Please report every line in the material below where the word "computer" is found.
== == ==
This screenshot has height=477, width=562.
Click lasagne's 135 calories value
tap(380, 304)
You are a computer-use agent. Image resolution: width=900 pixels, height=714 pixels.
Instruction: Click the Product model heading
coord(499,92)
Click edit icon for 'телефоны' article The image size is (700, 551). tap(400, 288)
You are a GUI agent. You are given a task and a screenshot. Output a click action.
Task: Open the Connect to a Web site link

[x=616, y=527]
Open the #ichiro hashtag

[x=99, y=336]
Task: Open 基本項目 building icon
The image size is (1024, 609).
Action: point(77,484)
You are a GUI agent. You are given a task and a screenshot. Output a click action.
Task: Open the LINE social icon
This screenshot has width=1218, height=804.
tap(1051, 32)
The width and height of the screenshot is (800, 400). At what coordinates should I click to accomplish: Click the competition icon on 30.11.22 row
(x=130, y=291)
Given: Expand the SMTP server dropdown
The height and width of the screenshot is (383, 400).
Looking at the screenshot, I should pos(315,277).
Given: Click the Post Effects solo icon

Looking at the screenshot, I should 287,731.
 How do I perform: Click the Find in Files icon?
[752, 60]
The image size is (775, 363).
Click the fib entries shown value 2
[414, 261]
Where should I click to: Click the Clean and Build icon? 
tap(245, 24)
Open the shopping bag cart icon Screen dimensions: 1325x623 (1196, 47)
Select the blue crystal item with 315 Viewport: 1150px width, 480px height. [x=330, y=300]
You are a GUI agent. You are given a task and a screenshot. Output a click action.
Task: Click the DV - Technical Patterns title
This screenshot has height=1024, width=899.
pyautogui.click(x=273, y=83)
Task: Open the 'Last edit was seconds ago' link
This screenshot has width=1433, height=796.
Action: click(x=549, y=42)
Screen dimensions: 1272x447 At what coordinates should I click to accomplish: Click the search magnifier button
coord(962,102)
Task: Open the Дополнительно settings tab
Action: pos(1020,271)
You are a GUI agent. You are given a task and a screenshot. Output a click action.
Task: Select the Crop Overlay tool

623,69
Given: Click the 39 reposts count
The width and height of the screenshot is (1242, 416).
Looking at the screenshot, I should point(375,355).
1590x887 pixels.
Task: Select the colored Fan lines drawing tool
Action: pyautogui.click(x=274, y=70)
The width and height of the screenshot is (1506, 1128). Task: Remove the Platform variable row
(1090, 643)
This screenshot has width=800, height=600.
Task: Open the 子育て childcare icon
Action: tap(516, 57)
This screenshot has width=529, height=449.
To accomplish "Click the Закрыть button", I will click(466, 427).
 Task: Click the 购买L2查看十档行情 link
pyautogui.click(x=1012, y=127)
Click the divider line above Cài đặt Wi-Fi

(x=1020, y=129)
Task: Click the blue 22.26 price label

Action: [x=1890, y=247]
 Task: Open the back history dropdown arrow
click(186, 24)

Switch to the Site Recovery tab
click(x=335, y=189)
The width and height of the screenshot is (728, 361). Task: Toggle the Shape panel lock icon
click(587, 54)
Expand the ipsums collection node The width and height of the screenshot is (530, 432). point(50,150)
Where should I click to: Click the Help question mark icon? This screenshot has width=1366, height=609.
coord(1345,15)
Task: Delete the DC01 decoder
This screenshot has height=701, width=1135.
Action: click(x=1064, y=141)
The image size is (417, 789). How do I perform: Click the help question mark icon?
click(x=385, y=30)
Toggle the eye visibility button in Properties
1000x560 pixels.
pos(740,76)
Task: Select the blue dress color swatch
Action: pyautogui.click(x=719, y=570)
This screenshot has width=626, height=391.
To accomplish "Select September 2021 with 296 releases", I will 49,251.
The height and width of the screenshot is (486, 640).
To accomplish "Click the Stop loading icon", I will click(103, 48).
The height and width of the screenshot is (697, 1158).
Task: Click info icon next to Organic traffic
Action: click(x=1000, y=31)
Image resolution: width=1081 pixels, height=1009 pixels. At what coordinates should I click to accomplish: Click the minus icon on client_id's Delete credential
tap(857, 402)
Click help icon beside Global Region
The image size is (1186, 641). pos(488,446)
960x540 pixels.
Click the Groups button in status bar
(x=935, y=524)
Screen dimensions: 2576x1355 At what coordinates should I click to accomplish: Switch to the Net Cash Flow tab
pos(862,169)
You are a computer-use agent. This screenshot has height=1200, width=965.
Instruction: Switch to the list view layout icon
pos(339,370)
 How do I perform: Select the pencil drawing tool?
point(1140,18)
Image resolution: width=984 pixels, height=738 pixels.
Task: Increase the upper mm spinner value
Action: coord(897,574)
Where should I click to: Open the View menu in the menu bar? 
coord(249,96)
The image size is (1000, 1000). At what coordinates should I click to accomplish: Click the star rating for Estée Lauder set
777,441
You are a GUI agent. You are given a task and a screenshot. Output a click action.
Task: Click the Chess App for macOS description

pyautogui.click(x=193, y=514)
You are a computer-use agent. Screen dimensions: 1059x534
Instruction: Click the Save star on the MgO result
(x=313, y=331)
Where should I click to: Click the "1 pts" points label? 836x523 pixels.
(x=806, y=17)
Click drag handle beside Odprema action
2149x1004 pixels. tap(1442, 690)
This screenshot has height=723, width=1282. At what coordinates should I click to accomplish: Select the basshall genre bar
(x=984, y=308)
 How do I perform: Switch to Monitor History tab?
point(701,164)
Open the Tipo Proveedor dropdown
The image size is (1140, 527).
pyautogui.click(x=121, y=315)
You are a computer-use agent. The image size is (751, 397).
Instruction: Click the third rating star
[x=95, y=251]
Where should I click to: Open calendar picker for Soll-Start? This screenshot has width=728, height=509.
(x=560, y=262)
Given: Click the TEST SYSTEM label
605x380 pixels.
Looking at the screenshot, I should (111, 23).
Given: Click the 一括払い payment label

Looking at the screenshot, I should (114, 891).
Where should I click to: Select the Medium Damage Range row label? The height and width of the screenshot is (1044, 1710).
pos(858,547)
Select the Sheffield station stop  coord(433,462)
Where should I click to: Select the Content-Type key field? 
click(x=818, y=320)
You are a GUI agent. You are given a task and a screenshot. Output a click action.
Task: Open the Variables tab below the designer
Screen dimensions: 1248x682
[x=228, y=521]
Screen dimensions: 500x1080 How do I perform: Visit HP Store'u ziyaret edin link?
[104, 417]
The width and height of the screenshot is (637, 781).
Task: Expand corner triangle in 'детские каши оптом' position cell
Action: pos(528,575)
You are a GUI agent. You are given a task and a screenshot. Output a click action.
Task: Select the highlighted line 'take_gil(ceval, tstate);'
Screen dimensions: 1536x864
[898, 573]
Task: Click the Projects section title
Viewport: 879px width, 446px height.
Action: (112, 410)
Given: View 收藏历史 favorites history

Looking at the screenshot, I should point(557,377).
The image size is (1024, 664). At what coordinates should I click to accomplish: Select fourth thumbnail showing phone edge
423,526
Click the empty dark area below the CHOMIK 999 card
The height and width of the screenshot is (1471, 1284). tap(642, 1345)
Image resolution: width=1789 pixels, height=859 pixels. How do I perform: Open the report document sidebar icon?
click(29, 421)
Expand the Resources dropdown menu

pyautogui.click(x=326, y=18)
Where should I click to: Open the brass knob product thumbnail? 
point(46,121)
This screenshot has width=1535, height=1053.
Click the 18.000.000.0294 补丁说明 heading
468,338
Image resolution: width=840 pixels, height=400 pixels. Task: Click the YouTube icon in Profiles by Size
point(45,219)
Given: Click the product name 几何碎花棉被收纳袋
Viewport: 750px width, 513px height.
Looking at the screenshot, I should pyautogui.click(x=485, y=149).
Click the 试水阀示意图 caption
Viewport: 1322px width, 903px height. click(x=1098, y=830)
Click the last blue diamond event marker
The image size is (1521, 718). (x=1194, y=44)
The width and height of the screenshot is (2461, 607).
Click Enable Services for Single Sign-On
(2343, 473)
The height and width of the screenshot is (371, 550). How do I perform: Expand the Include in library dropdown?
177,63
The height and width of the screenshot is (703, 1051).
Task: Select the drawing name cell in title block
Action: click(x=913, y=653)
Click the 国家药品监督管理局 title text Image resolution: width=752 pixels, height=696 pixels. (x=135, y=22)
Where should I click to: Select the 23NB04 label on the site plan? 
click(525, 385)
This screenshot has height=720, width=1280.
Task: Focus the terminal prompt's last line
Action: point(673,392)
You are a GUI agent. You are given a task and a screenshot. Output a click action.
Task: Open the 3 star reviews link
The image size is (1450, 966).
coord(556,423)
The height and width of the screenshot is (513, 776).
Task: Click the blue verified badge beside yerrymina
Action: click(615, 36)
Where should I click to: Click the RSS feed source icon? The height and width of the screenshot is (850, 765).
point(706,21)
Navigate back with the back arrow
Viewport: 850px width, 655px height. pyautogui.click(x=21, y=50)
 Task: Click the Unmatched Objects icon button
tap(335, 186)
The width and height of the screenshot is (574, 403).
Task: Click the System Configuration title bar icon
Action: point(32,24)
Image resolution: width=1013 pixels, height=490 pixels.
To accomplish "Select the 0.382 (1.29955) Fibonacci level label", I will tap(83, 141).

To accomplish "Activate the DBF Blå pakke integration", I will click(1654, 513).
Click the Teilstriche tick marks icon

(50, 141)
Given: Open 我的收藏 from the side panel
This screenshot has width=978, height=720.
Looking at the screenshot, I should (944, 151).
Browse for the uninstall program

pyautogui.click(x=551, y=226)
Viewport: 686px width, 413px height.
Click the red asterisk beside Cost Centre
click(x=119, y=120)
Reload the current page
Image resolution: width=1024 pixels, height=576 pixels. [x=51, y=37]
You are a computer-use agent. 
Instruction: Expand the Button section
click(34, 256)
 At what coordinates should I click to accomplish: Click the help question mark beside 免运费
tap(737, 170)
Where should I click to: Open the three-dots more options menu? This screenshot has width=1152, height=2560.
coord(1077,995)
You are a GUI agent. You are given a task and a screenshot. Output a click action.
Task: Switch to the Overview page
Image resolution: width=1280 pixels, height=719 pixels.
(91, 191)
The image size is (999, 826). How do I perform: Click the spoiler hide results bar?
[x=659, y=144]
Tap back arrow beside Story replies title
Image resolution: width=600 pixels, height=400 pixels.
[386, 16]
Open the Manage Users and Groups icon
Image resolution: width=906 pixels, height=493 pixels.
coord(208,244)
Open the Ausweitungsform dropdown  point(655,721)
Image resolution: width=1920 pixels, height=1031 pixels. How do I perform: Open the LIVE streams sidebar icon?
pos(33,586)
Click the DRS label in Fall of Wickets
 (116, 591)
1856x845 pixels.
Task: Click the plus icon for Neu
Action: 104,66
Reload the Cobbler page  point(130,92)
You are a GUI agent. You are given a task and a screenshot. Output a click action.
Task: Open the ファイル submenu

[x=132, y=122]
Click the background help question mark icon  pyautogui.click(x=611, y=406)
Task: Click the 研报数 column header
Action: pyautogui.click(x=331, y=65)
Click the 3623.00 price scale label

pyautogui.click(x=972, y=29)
== == ==
> [Answer to this exercise]:
You are a computer-use agent. Image resolution: width=900 pixels, height=714 pixels.
You are a computer-use agent. This screenshot has height=1200, width=965.
You are a computer-use agent. Screen dimensions: 1059x534
You are a computer-use agent. The image size is (751, 397).
You are a computer-use agent. 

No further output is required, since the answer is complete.